Save Hide And Seek For The Playground: Why Kids Should See Their Veggies

When my daughter turned 1, a routine toe prick revealed that her iron levels were low. Because our family doesn’t eat much iron-rich red meat, the pediatrician advised that we feed our daughter spinach. Every. Single. Day. This was bad. My daughter had just entered a picky eating phase and leafy greens were “yuck.”

Things were going poorly until I made popsicles. These frozen treats were chock full of blended spinach, peanut butter, yogurt, carrots, other miscellaneous healthy stuff, and blueberries, which conveniently turned the entire concoction purple. My daughter devoured the pops.

Yes!
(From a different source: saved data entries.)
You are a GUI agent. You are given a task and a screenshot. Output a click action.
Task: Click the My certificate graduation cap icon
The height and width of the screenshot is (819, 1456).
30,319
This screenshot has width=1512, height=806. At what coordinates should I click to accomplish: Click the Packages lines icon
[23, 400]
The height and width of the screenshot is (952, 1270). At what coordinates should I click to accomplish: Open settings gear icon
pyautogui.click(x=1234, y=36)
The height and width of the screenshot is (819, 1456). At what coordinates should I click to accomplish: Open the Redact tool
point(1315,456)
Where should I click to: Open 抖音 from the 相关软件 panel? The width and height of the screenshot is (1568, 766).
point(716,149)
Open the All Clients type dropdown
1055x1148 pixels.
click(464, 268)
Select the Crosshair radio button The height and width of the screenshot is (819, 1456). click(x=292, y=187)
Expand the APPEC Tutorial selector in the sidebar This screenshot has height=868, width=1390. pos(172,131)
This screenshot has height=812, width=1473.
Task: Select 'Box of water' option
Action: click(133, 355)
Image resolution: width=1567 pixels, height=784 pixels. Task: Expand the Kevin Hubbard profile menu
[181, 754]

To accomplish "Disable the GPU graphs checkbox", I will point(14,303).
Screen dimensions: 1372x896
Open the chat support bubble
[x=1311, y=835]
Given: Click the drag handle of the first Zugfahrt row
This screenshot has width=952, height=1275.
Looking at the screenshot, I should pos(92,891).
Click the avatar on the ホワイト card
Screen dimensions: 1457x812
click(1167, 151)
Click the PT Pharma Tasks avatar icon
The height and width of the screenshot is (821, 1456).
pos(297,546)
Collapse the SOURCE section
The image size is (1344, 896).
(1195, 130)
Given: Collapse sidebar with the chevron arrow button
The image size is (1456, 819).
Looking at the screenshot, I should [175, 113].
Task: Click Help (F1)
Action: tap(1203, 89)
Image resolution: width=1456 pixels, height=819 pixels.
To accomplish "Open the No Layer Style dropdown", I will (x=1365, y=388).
Parenting win!

Hmm, says Gillian Harris, among the world’s foremost experts on picky eating in children and a consultant and clinical psychologist at the University of Birmingham in the UK, when I describe my pops to her over the phone. “You want the child to look at the vegetable, taste the vegetable, get used to the vegetable and eat that vegetable when they’re 7 or 8,” she says.

In other words, getting your kid to eat veggies through subterfuge — whether via awesome pops or in those now ubiquitous pouches that let children squeeze a mix of fruits and kale/carrot/parsnip/other vegetable into their mouths through a makeshift straw sets the bar too low. Your child must actually learn to like veggies, weird textures and all.

With research showing that low vegetable consumption early in life tracks to low consumption later, and with poor diet correlated with a host of diseases later in life, including weight problems, cardiovascular disease and cancer, getting kids to eat unadulterated veggies has far-reaching public health implications. Yet research suggests that a whopping 93 percent of U.S. children between the ages of 1 and 18 do not meet current recommendations for vegetable intake.